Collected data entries
---*---
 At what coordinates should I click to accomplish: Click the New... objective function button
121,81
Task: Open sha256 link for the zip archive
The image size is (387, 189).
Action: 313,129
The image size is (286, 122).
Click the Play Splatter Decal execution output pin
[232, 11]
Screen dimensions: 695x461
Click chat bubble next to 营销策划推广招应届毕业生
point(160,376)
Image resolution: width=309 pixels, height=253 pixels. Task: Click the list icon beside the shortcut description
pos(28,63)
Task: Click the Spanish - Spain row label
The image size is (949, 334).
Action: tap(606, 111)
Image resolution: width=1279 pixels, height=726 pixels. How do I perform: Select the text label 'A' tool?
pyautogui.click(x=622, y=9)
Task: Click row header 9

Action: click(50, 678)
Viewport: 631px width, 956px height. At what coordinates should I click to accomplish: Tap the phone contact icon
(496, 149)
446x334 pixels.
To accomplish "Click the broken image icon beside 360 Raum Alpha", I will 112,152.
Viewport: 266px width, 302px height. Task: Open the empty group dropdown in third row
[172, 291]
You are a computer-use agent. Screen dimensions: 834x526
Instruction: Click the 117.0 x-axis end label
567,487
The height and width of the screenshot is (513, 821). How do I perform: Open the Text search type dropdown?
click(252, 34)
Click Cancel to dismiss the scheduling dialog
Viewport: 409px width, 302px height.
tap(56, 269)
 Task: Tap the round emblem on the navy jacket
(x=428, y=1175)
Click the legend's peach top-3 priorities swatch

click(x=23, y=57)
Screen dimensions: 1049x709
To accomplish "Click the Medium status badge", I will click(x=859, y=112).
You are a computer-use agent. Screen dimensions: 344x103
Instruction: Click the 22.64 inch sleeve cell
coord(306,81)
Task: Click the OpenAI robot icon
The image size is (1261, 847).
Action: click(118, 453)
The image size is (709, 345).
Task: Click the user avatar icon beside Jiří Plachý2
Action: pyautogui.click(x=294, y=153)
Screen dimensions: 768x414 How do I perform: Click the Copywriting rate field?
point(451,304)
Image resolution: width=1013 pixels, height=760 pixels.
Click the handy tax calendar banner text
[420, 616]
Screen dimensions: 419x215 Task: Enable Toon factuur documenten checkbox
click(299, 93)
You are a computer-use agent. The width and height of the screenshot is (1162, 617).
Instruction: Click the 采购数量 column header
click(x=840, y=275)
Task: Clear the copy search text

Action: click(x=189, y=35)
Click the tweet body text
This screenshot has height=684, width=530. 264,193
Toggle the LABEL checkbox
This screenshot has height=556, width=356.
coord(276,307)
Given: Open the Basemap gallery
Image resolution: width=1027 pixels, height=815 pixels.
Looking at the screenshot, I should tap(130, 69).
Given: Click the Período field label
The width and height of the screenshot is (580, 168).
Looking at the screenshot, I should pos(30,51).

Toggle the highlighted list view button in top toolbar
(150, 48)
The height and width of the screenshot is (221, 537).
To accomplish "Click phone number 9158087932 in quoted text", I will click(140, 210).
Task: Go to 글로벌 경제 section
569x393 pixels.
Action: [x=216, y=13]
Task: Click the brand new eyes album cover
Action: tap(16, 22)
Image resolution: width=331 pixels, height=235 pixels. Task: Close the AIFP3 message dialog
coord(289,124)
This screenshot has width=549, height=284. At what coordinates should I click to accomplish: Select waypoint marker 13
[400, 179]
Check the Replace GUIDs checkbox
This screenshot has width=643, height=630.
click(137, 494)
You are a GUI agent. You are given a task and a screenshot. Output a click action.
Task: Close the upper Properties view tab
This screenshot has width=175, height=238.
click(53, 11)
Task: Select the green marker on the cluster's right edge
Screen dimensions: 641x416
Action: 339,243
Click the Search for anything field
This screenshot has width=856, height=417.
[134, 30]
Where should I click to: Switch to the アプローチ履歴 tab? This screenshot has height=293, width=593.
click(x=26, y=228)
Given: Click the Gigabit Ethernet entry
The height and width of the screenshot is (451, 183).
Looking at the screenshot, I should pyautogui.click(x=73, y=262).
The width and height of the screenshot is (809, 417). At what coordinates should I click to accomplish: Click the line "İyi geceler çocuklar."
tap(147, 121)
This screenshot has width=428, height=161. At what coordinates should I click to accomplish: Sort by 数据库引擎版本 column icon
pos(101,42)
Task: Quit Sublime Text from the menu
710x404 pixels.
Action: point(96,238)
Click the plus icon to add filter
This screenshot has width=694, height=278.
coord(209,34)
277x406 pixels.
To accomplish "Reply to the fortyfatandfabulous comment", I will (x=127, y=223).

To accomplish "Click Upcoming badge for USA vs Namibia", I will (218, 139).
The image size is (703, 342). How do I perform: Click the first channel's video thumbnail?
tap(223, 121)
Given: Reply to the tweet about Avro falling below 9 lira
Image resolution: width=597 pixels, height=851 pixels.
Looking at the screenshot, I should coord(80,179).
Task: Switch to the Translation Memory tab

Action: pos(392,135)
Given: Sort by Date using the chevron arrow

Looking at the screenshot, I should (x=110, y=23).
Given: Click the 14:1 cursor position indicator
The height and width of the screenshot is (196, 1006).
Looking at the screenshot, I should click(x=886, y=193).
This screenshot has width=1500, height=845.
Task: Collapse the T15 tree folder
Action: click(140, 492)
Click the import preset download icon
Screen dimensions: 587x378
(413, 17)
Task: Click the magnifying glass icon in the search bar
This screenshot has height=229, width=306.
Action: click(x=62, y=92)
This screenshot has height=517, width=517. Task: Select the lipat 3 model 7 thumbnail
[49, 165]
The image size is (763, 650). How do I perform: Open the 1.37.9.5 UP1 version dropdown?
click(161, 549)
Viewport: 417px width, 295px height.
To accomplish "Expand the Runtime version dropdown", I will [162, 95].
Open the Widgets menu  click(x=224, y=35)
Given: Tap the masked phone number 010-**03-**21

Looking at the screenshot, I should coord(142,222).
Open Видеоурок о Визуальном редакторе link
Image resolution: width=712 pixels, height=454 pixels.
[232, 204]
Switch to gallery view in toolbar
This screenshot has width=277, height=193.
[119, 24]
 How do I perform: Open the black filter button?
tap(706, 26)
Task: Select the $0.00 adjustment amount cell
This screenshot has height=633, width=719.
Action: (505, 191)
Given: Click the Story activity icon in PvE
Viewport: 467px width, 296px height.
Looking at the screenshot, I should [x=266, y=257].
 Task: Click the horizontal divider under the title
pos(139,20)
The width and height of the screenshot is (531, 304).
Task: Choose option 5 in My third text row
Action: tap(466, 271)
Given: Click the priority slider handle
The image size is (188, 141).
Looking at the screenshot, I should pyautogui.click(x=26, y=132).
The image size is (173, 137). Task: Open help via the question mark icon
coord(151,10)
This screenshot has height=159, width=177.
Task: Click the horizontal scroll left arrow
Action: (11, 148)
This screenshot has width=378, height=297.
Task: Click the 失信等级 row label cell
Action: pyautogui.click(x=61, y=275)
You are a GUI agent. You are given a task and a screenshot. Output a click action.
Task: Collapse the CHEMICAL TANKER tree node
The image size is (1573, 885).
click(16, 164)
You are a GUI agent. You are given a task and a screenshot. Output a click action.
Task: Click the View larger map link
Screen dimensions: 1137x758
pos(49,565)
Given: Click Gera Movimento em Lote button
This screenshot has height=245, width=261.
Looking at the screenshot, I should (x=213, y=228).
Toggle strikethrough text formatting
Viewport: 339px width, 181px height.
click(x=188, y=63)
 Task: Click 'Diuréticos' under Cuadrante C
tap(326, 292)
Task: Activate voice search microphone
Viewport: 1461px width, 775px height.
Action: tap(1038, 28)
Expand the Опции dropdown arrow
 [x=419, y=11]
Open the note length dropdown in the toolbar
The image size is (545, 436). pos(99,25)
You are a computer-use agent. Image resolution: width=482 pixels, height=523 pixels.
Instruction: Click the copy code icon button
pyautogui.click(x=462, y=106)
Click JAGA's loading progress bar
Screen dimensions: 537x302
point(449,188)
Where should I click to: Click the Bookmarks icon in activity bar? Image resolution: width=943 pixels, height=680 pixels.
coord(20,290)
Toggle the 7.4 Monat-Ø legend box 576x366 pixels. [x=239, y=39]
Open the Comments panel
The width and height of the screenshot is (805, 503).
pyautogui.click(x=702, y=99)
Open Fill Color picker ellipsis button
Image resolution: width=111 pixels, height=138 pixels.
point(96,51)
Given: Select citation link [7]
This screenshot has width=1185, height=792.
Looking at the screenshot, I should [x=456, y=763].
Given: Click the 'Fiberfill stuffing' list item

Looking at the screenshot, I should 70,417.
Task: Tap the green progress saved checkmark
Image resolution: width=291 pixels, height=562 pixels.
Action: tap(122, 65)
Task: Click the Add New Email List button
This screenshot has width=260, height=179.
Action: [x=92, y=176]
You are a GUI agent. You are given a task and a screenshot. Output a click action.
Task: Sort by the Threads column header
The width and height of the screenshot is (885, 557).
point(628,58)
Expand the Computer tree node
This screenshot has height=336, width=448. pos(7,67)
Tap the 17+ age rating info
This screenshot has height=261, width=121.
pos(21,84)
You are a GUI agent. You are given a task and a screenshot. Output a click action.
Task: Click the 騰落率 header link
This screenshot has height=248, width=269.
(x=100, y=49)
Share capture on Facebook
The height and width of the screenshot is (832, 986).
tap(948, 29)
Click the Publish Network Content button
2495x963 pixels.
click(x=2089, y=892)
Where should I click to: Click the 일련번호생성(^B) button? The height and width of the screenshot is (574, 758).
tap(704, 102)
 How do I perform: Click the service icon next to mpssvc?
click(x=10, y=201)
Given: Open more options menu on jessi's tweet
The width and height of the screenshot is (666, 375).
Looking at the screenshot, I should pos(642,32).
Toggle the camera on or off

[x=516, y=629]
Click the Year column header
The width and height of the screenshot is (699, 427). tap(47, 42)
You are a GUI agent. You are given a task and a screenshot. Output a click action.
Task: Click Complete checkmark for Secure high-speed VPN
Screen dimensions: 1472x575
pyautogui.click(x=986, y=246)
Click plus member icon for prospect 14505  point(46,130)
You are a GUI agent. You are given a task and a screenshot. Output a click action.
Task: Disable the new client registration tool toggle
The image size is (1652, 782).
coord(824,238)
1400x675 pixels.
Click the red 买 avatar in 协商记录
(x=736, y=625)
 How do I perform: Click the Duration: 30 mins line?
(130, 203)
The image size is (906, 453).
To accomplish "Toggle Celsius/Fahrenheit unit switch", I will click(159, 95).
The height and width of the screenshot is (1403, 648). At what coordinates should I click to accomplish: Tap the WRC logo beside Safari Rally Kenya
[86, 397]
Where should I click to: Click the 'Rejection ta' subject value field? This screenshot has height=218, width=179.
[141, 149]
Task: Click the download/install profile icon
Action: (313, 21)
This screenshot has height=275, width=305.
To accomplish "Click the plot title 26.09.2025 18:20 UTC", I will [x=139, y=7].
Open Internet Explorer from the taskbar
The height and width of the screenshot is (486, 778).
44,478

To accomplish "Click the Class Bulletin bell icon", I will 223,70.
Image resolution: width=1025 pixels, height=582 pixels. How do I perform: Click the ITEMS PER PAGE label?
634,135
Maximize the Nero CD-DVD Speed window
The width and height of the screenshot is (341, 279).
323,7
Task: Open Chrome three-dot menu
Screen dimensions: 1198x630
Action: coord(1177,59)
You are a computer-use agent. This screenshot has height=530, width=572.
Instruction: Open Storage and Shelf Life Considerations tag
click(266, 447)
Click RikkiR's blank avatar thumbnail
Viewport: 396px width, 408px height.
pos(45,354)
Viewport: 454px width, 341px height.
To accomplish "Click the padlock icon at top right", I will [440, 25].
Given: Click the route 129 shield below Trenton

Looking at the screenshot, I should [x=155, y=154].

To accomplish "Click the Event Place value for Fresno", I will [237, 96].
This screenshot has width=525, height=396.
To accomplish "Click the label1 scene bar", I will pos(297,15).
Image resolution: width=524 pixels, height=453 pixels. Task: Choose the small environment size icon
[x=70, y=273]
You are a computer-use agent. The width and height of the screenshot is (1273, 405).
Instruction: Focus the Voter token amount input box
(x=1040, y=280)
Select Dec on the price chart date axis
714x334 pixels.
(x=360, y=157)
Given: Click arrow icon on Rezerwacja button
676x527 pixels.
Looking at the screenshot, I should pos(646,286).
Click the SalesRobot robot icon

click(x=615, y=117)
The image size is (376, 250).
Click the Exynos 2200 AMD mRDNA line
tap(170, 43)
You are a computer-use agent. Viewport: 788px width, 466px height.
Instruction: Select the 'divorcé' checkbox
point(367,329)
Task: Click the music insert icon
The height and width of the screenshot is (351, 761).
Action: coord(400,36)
---*---
Taking the entries above, write out exactly each line from the one holding "Where should I click to: Switch" to the one holding "Task: Quit Sublime Text from the menu", both included, and stop there.

Where should I click to: Switch to the アプローチ履歴 tab? This screenshot has height=293, width=593.
click(x=26, y=228)
Given: Click the Gigabit Ethernet entry
The height and width of the screenshot is (451, 183).
Looking at the screenshot, I should pyautogui.click(x=73, y=262).
The width and height of the screenshot is (809, 417). At what coordinates should I click to accomplish: Click the line "İyi geceler çocuklar."
tap(147, 121)
This screenshot has width=428, height=161. At what coordinates should I click to accomplish: Sort by 数据库引擎版本 column icon
pos(101,42)
Task: Quit Sublime Text from the menu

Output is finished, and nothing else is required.